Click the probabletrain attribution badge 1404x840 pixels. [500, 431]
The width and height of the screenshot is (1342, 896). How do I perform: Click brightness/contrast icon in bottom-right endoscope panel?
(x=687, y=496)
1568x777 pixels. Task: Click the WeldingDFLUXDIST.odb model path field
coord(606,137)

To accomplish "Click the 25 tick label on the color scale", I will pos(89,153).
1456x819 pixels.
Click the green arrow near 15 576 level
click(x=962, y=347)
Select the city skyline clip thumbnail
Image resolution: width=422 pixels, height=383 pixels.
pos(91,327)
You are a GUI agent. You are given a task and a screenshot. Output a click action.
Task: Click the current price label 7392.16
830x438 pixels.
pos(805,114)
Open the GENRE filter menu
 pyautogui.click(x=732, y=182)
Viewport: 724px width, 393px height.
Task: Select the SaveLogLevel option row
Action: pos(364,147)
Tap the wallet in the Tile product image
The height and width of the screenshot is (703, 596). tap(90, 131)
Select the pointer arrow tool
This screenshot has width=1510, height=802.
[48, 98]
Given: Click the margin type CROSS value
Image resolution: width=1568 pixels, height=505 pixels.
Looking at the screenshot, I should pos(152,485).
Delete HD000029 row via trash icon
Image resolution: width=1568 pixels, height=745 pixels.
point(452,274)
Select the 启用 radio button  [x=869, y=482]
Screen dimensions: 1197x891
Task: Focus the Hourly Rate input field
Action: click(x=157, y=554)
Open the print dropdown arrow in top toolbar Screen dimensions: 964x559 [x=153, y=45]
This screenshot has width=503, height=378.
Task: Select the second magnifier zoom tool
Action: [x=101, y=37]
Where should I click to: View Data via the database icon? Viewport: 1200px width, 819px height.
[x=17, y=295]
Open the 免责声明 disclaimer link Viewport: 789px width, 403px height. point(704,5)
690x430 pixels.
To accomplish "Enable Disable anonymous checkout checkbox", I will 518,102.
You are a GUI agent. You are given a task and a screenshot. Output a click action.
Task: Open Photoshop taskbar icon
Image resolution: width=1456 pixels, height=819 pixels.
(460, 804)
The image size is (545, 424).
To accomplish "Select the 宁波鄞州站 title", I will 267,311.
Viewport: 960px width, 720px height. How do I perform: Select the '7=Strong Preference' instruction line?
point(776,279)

^^^^^^^^^^^^^^^^

Swap "skyline" for "waterfront" in the records above and write out all the lines again, changing nothing else.

Click the probabletrain attribution badge 1404x840 pixels. [500, 431]
The width and height of the screenshot is (1342, 896). How do I perform: Click brightness/contrast icon in bottom-right endoscope panel?
(x=687, y=496)
1568x777 pixels. Task: Click the WeldingDFLUXDIST.odb model path field
coord(606,137)

To accomplish "Click the 25 tick label on the color scale", I will pos(89,153).
1456x819 pixels.
Click the green arrow near 15 576 level
click(x=962, y=347)
Select the city waterfront clip thumbnail
Image resolution: width=422 pixels, height=383 pixels.
pos(91,327)
You are a GUI agent. You are given a task and a screenshot. Output a click action.
Task: Click the current price label 7392.16
830x438 pixels.
pos(805,114)
Open the GENRE filter menu
 pyautogui.click(x=732, y=182)
Viewport: 724px width, 393px height.
Task: Select the SaveLogLevel option row
Action: pos(364,147)
Tap the wallet in the Tile product image
The height and width of the screenshot is (703, 596). tap(90, 131)
Select the pointer arrow tool
This screenshot has width=1510, height=802.
[48, 98]
Given: Click the margin type CROSS value
Image resolution: width=1568 pixels, height=505 pixels.
Looking at the screenshot, I should pos(152,485).
Delete HD000029 row via trash icon
Image resolution: width=1568 pixels, height=745 pixels.
point(452,274)
Select the 启用 radio button  [x=869, y=482]
Screen dimensions: 1197x891
Task: Focus the Hourly Rate input field
Action: click(x=157, y=554)
Open the print dropdown arrow in top toolbar Screen dimensions: 964x559 [x=153, y=45]
This screenshot has width=503, height=378.
Task: Select the second magnifier zoom tool
Action: [x=101, y=37]
Where should I click to: View Data via the database icon? Viewport: 1200px width, 819px height.
[x=17, y=295]
Open the 免责声明 disclaimer link Viewport: 789px width, 403px height. point(704,5)
690x430 pixels.
To accomplish "Enable Disable anonymous checkout checkbox", I will 518,102.
You are a GUI agent. You are given a task and a screenshot. Output a click action.
Task: Open Photoshop taskbar icon
Image resolution: width=1456 pixels, height=819 pixels.
(460, 804)
The image size is (545, 424).
To accomplish "Select the 宁波鄞州站 title", I will 267,311.
Viewport: 960px width, 720px height. How do I perform: Select the '7=Strong Preference' instruction line?
point(776,279)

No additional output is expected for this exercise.